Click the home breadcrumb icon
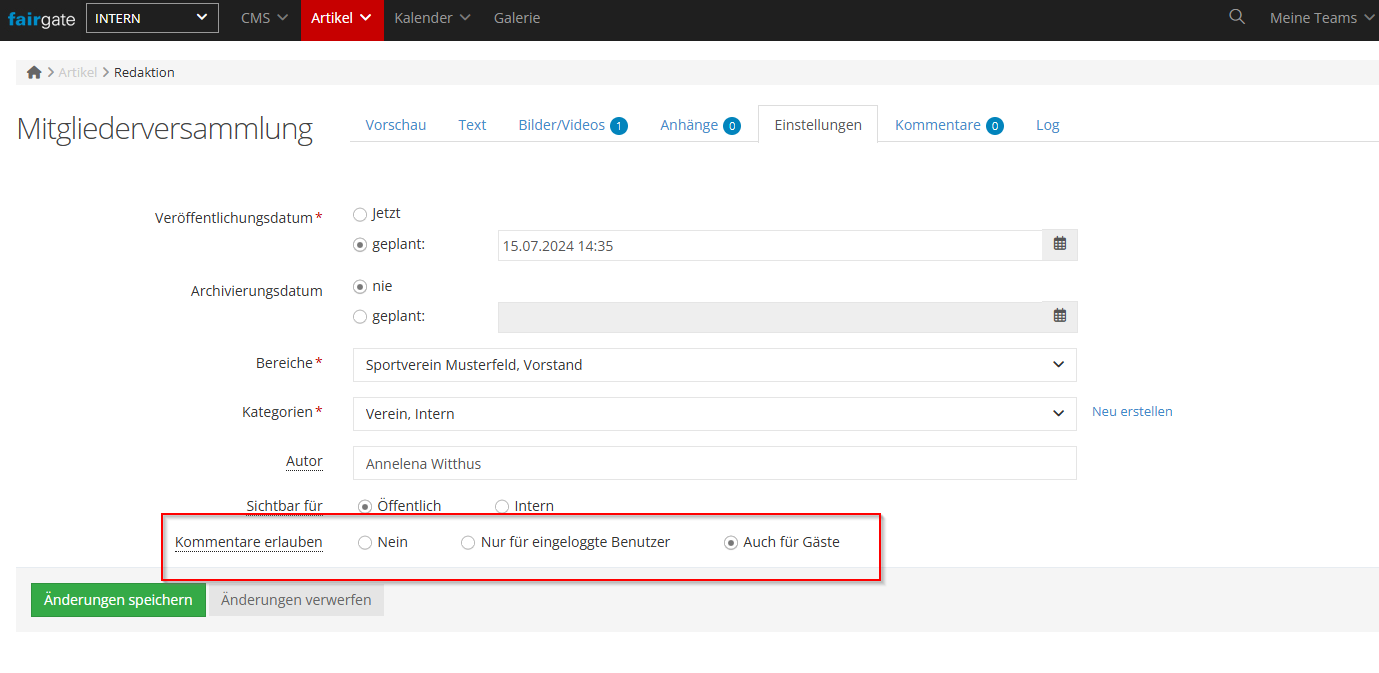This screenshot has height=673, width=1379. click(34, 72)
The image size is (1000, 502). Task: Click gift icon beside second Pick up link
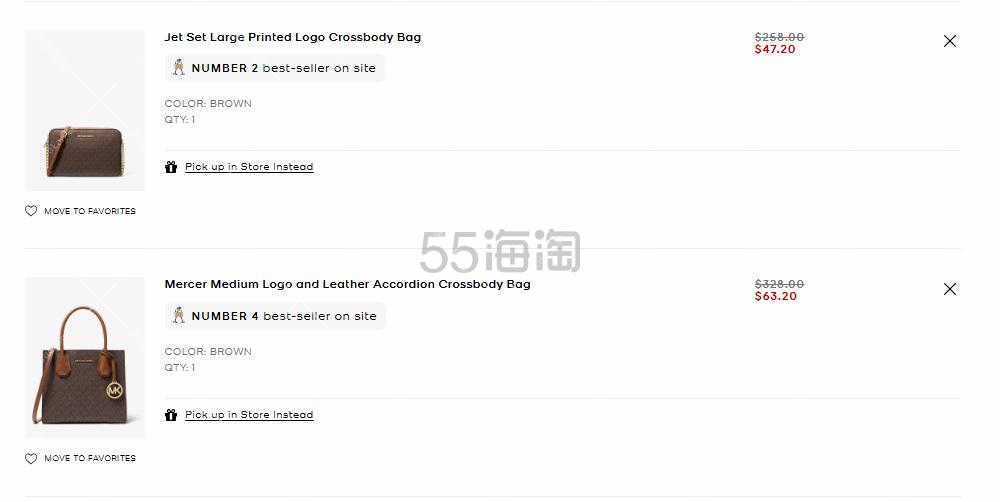pos(171,415)
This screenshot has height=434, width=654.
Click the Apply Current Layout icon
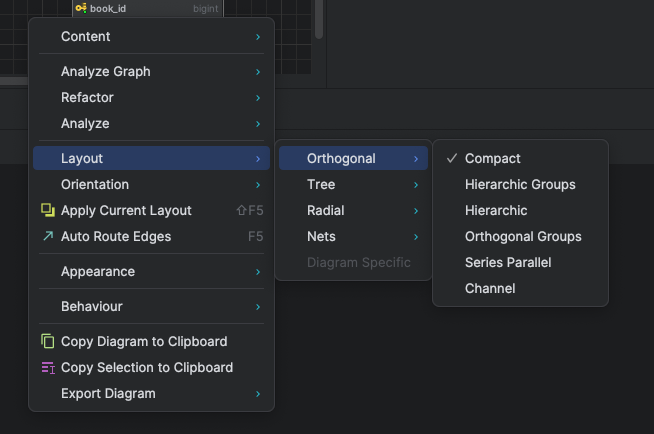[47, 210]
________________________
**Work order:**
Print the complete listing exactly as it stands, without its pictures.

**Result of this exercise:**
Click the home breadcrumb icon
This screenshot has height=673, width=1379. click(34, 72)
The image size is (1000, 502). Task: Click gift icon beside second Pick up link
pos(171,415)
This screenshot has height=434, width=654.
Click the Apply Current Layout icon
[47, 210]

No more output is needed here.